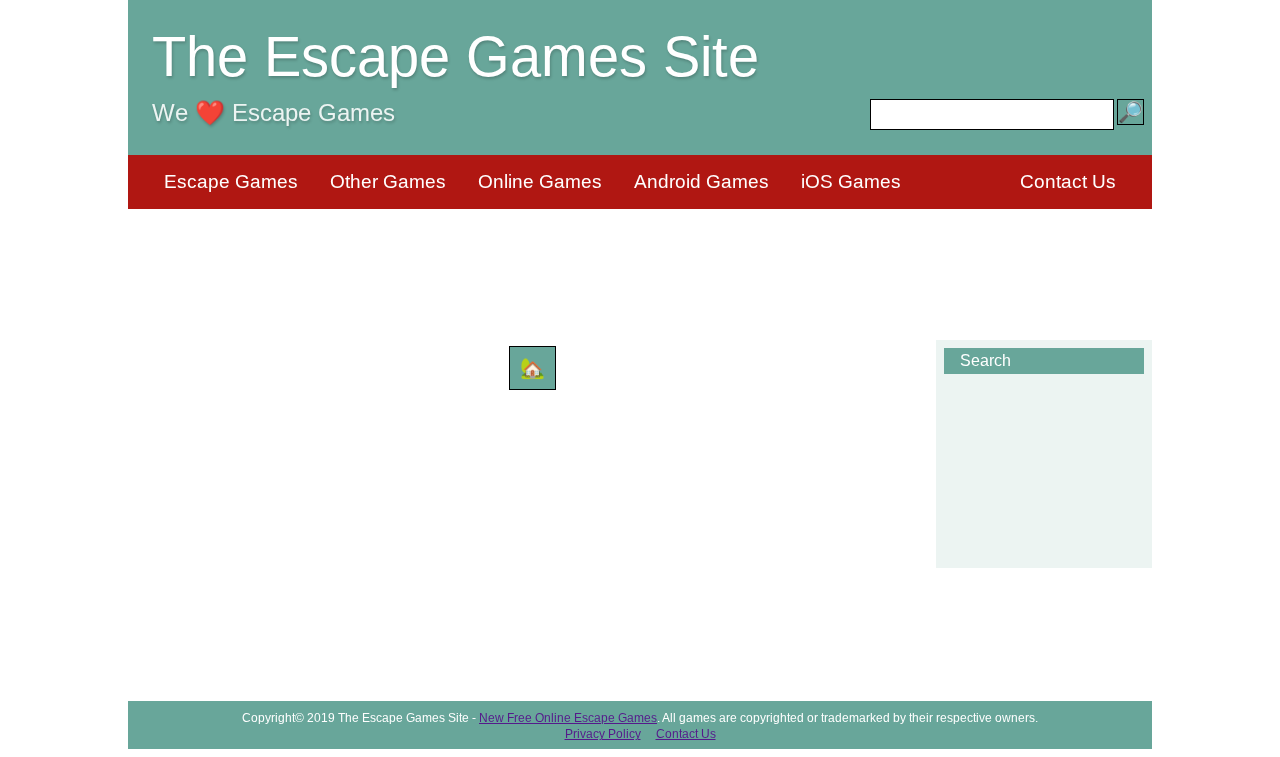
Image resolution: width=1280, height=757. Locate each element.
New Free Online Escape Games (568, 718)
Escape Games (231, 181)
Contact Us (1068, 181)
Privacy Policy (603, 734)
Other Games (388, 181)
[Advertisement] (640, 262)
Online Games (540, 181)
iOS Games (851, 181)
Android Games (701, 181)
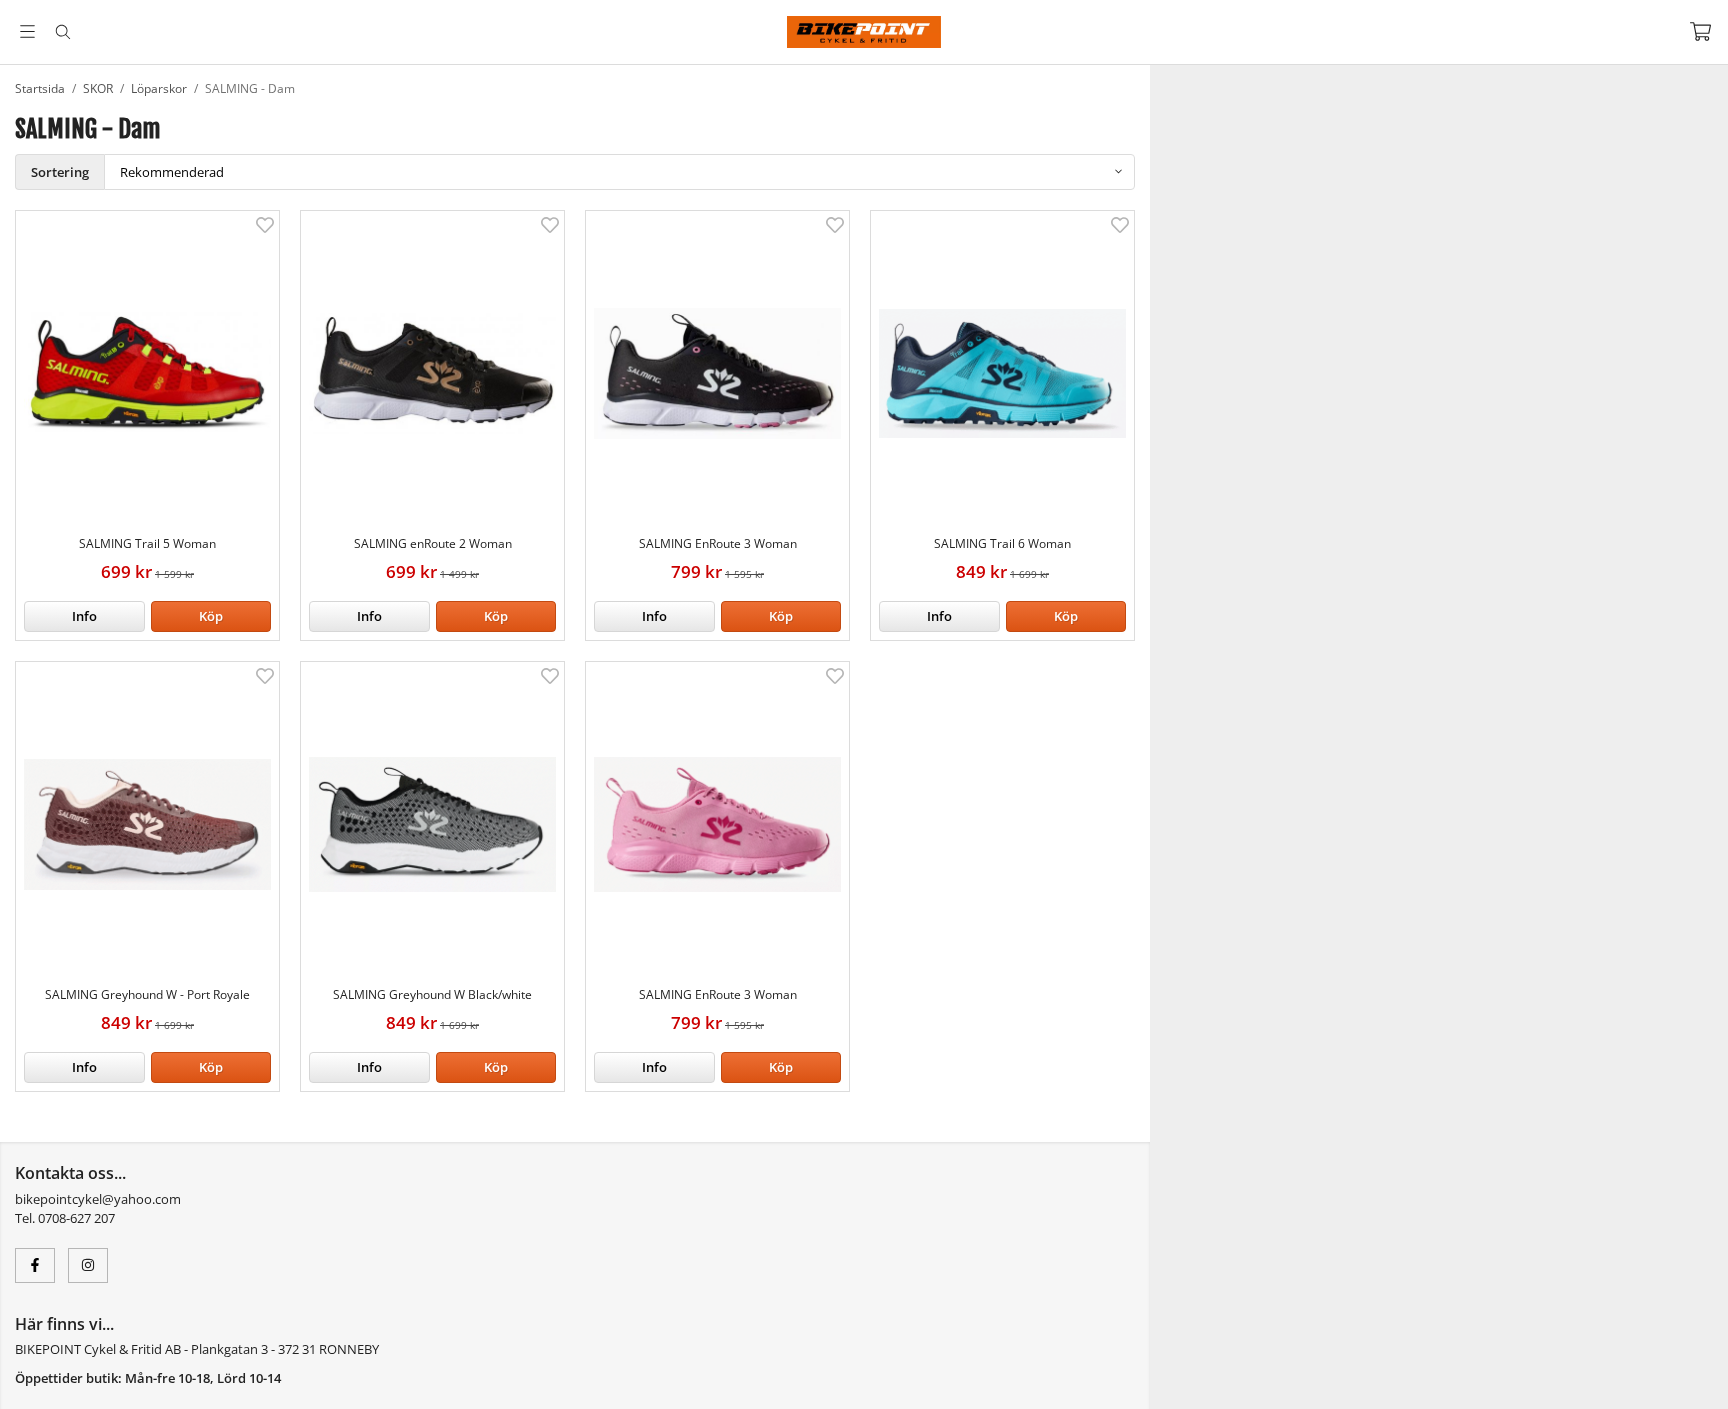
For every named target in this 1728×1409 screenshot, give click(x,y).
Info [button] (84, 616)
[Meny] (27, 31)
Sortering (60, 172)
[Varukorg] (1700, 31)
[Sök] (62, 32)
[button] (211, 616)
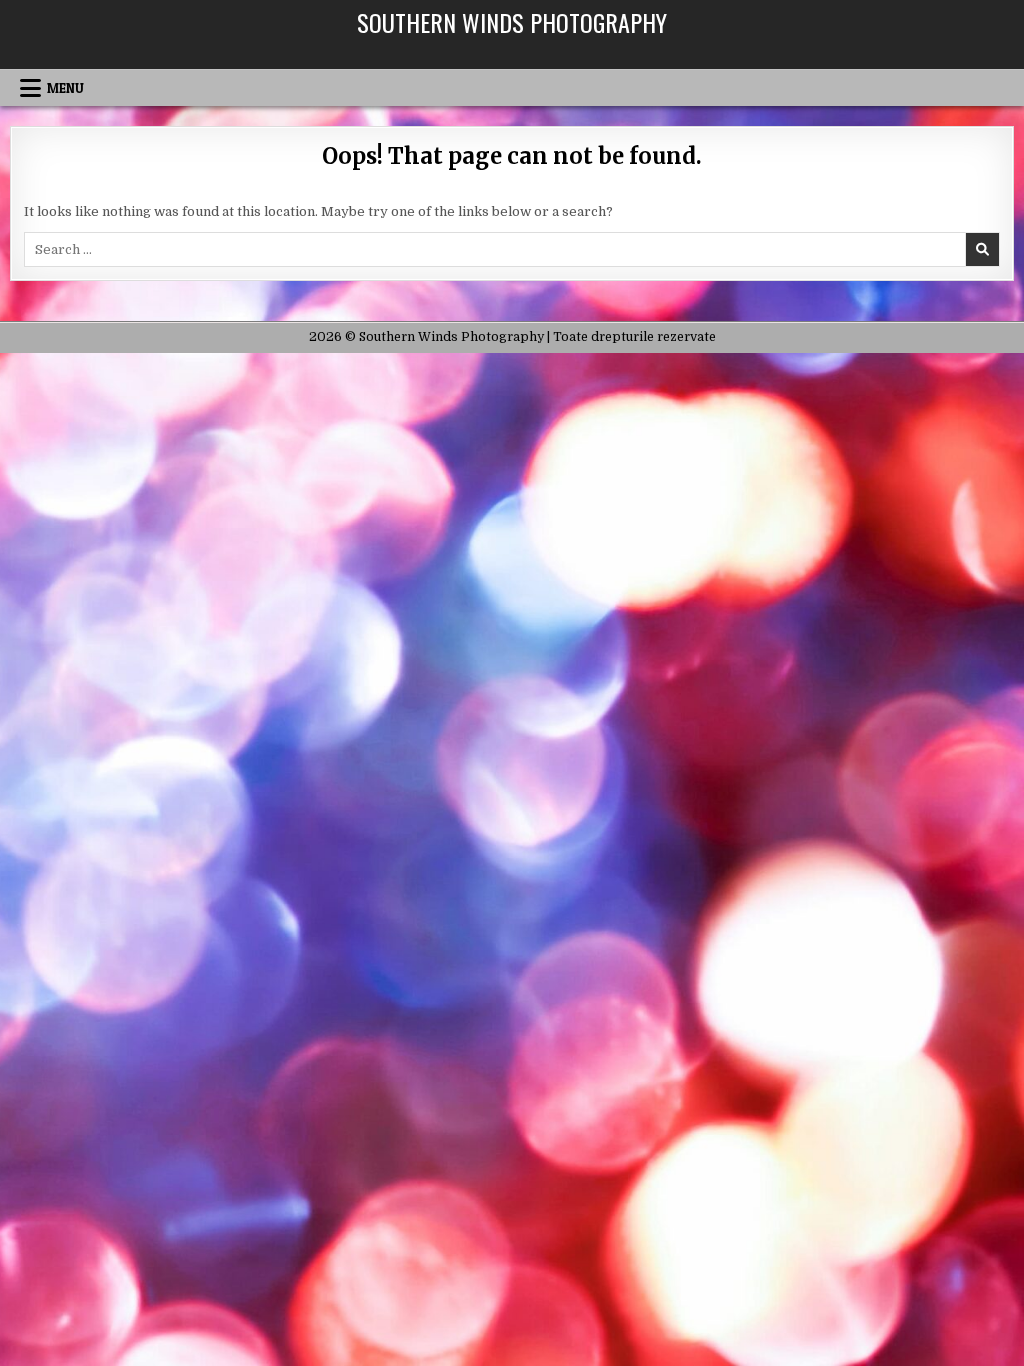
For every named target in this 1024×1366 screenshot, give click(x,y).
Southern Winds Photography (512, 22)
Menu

◆ WORK TO BE COMPLETED
If a line in the listing holds the word "screenshot", list that line.

◆ ANSWER
For every named target in this 1728×1409 screenshot, give click(x,y).
For every named target in this 1024×1366 screenshot, give click(x,y).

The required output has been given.